Exercise goal: Gather every line of the material that contains the string "point" and copy each one in full. A line counts only if the letters match in case.

Items from a data source:
--- Start ---
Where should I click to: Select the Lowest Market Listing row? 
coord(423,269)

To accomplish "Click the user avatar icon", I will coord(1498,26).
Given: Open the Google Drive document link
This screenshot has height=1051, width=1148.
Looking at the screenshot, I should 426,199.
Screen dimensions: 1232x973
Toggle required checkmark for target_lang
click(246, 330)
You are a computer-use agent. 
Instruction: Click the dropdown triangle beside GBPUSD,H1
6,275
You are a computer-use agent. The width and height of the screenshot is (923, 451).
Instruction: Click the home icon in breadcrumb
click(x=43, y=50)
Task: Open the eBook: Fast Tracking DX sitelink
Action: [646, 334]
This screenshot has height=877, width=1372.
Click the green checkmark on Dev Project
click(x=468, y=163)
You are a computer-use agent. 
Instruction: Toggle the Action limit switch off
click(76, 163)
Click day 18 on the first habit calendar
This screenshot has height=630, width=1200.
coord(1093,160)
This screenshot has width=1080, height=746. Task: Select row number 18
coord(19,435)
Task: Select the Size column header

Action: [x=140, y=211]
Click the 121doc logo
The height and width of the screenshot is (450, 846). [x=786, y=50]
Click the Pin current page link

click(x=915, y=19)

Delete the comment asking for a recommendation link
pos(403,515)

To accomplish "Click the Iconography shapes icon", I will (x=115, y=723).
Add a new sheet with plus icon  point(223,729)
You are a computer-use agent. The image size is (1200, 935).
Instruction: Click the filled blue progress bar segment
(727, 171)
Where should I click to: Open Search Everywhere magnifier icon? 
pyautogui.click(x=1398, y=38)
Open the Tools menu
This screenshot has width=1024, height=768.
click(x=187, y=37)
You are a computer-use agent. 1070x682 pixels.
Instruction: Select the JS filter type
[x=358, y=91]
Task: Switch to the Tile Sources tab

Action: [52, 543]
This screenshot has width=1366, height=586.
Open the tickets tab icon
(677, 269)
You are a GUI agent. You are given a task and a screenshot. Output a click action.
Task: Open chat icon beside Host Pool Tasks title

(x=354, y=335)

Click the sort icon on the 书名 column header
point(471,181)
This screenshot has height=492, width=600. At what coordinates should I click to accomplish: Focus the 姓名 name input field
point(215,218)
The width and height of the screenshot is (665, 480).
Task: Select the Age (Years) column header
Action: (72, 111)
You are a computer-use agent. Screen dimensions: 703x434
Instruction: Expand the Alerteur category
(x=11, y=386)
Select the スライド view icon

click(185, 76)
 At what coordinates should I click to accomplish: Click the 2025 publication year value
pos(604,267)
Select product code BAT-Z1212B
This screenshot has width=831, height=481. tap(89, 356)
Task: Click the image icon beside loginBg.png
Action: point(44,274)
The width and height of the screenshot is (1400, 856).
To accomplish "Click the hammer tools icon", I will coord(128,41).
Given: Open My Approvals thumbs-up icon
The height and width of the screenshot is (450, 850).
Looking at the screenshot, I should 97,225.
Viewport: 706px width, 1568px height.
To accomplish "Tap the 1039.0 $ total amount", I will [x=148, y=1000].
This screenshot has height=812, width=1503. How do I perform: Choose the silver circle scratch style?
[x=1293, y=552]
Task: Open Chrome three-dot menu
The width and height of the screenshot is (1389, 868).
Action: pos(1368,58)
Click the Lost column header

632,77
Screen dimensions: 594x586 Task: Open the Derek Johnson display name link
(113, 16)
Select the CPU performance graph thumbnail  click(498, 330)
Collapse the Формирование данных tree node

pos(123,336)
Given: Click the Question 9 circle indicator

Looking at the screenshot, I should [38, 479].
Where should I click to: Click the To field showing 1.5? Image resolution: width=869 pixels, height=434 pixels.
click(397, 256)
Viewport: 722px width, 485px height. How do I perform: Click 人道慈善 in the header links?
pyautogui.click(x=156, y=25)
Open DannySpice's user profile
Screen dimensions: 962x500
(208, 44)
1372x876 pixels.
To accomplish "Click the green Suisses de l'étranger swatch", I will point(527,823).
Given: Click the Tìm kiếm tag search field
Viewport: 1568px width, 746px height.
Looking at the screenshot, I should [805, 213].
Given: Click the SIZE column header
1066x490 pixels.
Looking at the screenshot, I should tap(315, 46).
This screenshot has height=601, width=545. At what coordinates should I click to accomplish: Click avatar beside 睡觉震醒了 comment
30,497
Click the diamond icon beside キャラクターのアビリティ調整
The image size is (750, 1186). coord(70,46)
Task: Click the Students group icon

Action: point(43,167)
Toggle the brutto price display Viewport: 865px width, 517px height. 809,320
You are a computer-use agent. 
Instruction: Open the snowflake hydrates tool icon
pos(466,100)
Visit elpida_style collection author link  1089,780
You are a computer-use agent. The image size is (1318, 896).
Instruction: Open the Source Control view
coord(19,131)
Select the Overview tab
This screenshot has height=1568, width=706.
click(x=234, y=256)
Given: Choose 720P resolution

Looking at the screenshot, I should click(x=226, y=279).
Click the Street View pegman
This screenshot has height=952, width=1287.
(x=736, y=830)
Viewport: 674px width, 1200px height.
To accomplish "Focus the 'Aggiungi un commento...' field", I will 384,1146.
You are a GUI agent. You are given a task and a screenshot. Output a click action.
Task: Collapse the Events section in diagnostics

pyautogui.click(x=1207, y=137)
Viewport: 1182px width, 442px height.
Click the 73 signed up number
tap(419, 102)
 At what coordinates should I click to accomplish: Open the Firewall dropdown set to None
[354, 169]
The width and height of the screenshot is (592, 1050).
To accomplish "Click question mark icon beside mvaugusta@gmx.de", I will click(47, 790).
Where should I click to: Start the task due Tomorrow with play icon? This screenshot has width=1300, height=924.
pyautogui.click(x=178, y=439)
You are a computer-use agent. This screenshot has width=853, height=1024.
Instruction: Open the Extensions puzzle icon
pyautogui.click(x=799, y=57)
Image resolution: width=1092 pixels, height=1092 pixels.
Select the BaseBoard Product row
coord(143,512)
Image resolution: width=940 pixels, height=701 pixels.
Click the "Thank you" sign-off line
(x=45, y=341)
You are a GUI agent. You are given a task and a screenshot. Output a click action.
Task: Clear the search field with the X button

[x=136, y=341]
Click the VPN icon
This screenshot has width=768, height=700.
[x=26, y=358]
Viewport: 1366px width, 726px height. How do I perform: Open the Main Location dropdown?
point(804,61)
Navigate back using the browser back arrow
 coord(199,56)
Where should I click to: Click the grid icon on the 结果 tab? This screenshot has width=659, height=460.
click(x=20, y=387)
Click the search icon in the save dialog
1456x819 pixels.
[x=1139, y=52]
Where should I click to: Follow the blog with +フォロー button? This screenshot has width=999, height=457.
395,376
--- End ---
Response below:
Add a new sheet with plus icon  point(223,729)
point(471,181)
point(215,218)
Action: point(44,274)
To accomplish "Click the green Suisses de l'étranger swatch", I will point(527,823).
Action: point(43,167)
point(804,61)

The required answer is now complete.